### [ANWEISUNGEN]
1 – Gib aus dem folgenden Interview mit Simon Maurer den Abschnitt von "Wir haben Simon" bis "sehr dynamischen Umfeld." wortgetreu zurück.
2 – Übersetze den Satz "Viele Firmen wollen in die Cloud wechseln, benötigen aber nach wie vor einen lokalen Informatikbetrieb." aus dem folgenden Interview mit Simon Maurer ins Englische.

### [ARTIKEL]

┌──

Simon Maurer ist bei der Schweizerischen Vereinigung für Qualitäts- und Management-Systeme (SQS) Leitender Auditor und für die Norm ISO/IEC 27001 verantwortlich. Die SQS ist in der Schweiz die führende Zertifizierungsstelle für Informationssicherheits-Managementsysteme gemäss dieser Norm. Maurer verfügt über eine jahrzehntelange Führungserfahrung in der Informatik und berät neben seiner SQS-Tätigkeit Firmen zur Informationssicherheit.
Wir haben Simon Maurer ein paar Fragen zu seinen Aufgabenbereichen gestellt.
Wie sind Sie zu Ihrer Position als SQS-Produktverantwortlicher und Leitender Auditor gekommen?
Als ich Geschäftsführer einer Informatik-Firma war, haben wir uns bei der SQS zertifizieren lassen. Ich lernte damals, was es heisst, ein Managementsystem neu aufzubauen. Und ich lernte mehrere Auditoren kennen. Eines Tages wurde ich von ihnen gefragt, ob ich Interesse hätte zu auditieren. Ich habe den Entscheid gewagt, mich selbständig zu machen, und ihn keinen einzigen Tag bereut. Vor mehreren Jahren wurde ich von meiner Vorgesetzten in der SQS gefragt, ob ich zusätzlich die Produkteverantwortung für die ISO/IEC 27001 zu Informationssicherheits-Managementsystemen übernehmen möchte, und ich sagte zu. Es ist eine äusserst spannende Rolle in einem sehr dynamischen Umfeld.
Wie haben sich die Bedrohungen im Bereich der Cybersicherheit in den letzten Jahren entwickelt?
Die Informatik befindet sich in einem tiefgreifenden Wandel. Viele Firmen wollen in die Cloud wechseln, benötigen aber nach wie vor einen lokalen Informatikbetrieb. Damit erhöhen sie die Komplexität ihrer Betriebsplattformen massiv. Entsprechend steigen ihre Risiken. Ein klassisches Beispiel: Das Inventar der eingesetzten IT-Mittel wird nicht gründlich gepflegt, und dadurch gehen wichtige Sicherheits-Updates vergessen. Besteht dann ein Zugang zum Internet, nützen Angreifer diese Schwachstellen aus. Zudem wird die Software-Entwicklung immer komplexer, wodurch das Risiko steigt, dass die Entwickler Schwachstellen in der Testphase nicht erkennen. Befinden sich diese in weltweit eingesetzten Lösungen, können Tausende von Kunden gleichzeitig gehackt werden.

└──

### [AUSGANGSDATEN]
┌──

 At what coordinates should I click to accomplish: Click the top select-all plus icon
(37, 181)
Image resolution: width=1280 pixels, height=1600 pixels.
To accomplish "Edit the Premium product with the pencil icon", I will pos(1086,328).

└──

### [ERGEBNISSE DER ÜBUNG]
1 –
Wir haben Simon Maurer ein paar Fragen zu seinen Aufgabenbereichen gestellt.
Wie sind Sie zu Ihrer Position als SQS-Produktverantwortlicher und Leitender Auditor gekommen?
Als ich Geschäftsführer einer Informatik-Firma war, haben wir uns bei der SQS zertifizieren lassen. Ich lernte damals, was es heisst, ein Managementsystem neu aufzubauen. Und ich lernte mehrere Auditoren kennen. Eines Tages wurde ich von ihnen gefragt, ob ich Interesse hätte zu auditieren. Ich habe den Entscheid gewagt, mich selbständig zu machen, und ihn keinen einzigen Tag bereut. Vor mehreren Jahren wurde ich von meiner Vorgesetzten in der SQS gefragt, ob ich zusätzlich die Produkteverantwortung für die ISO/IEC 27001 zu Informationssicherheits-Managementsystemen übernehmen möchte, und ich sagte zu. Es ist eine äusserst spannende Rolle in einem sehr dynamischen Umfeld.

2 – Many companies want to move to the cloud but still need local IT operations.